In 1934, Johnson joined the New Cross Rangers, with whom he retained connections throughout his career. During his time with New Cross, he lived at The Dorchester with his wife Ruby and lived an opulent lifestyle.

Johnson qualified for the 1937 Speedway World Championship final as reserve, but did not ride. He also qualified for the 1939 Speedway World Championship final which was never held due to the outbreak of World War II.

==Film appearance==
The speedway scenes from the 1933 film Britannia of Billingsgate were shot at Hackney Wick Stadium and featured some of the leading riders in Britain at the time including Johnson, Colin Watson, Arthur Warwick, Gus Kuhn, Tom Farndon and Claude Rye.

==Injuries==
Johnson's career was beset with injuries. In 1935 he was involved in a crash which saw teammate Tom Farndon suffer fatal head injuries at New Cross. Johnson had multiple lacerations to his arm which kept him from competing in the Star Riders' Championship final.

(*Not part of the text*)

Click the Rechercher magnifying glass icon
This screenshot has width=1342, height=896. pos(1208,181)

Up until 1949, Johnson had lost a toe (after a crash at Exeter in 1929) and the tops of two of his fingers (after catching them in his chain in 1931) as results of track injuries. However, on 1 August 1949, he had a huge crash at Wimbledon. He was following his teammate Cyril Roger for a 5-1 heat win. Roger wobbled in front of him and Johnson fell. As he got back onto his feet he was hit by Wimbledon rider Cyril Brine and knocked down, suffering a fractured skull. He also suffered a near fatal blood clot. This clot may have been jolted loose, thus saving his life, by one stretcher bearer who was walking out of step with the others when Johnson was removed from the track. Doctors wanted Johnson to stay in hospital for six months but he discharged himself after a month.

==Comebacks==
Johnson attempted a comeback in 1950 but was nothing like the rider he was before the near-fatal accident. His form did not improve in 1951 so dropped down a division to ride for the Glasgow Giants. His form failed to improve there so retired and returned to Australia.

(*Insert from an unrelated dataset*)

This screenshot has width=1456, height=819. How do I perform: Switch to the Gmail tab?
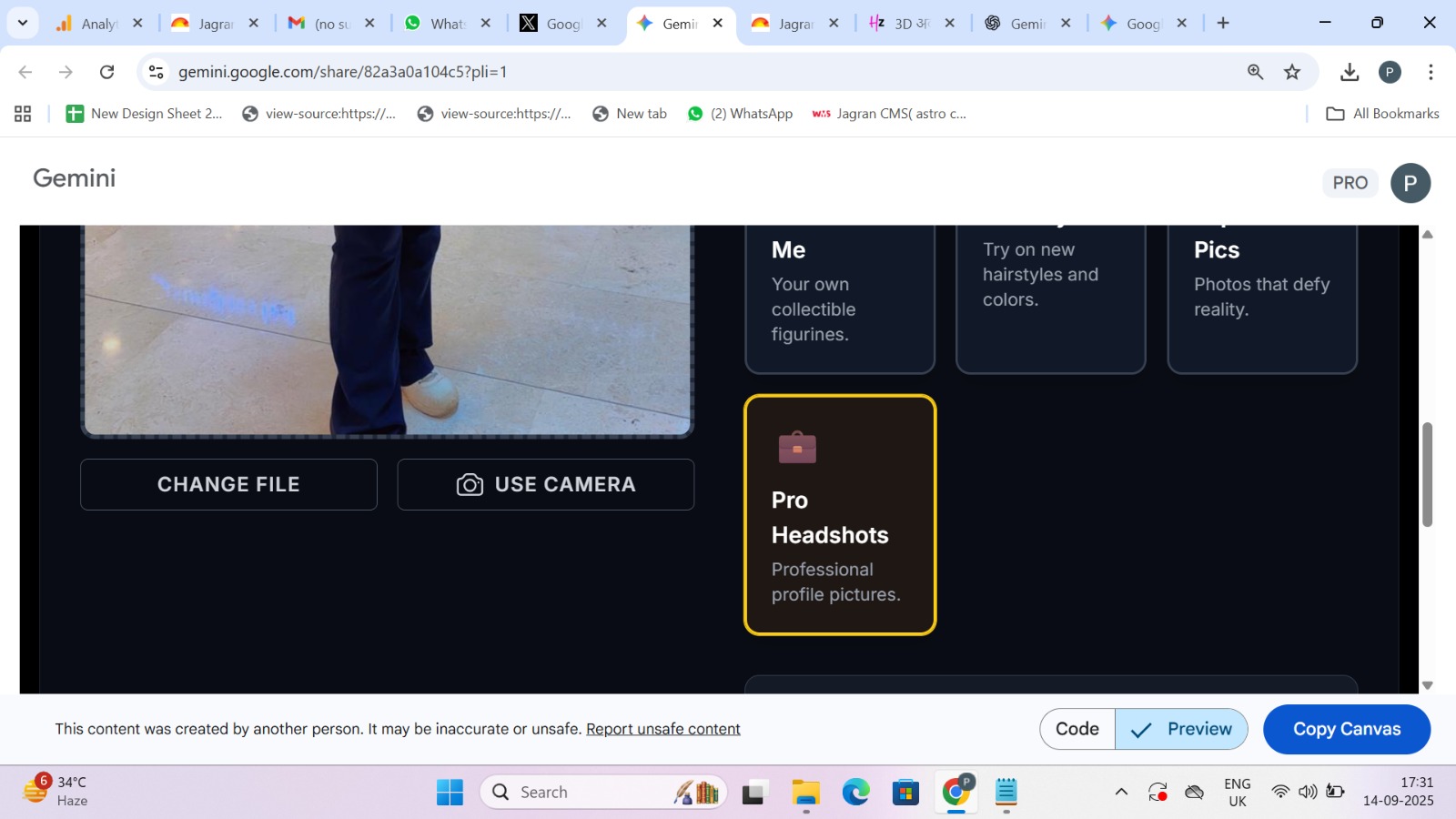(323, 24)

After a couple of years, Johnson made a comeback the Claremont speedway in Perth, winning the West Australian Solo Championship title in the 1954–55 season. He wanted to return to New Cross but they had closed down, so he returned to the UK for an ill-fated spell with the West Ham Hammers but again failed to perform to anywhere near his pre-1949 levels. He returned home to Australia after friends in the UK helped him with his fare.

New Cross re-opened in 1959 and Johnson decided to make another comeback attempt, at the age of fifty-two. However, he was unable to keep up even with the juniors. He captained the New Cross Colts in a match against Edinburgh and scored three points with a race win which showed flashes of his old brilliance. He then tried his luck with the Edinburgh Monarchs but scored just one point (plus one bonus point)in six matches and eventually returned to Australia. There was further talk of him coming back in 1963 when New Cross entered the Provincial League and although he came back to Britain and settled near the track, the proposed comeback came to nothing, although he did take to the track once more on 14 May that year, defeating Phil Bishop 2–1 in a second half match race series.

==After retirement==

1937 cigarette card

It has been said that in 1968, Johnson was involved in a road accident and suffered serious injuries to leave him using a wheelchair for the rest of his life. This however is not true as he had recovered sufficiently and lived modestly in Thornlie, Western Australia, where his granddaughter visited from time to time and shared his love of motor bikes. He was still active and tinkering with his much loved Bentley and his old BSA in 1981.

Johnson died in 1983 at the age of 75.

==World Final appearances==
- 1939 - ENG London, Wembley Stadium - Event cancelled due to World War II

==Players cigarette cards==
Johnson is listed as number 21 of 50 in the 1930s Player's cigarette card collection.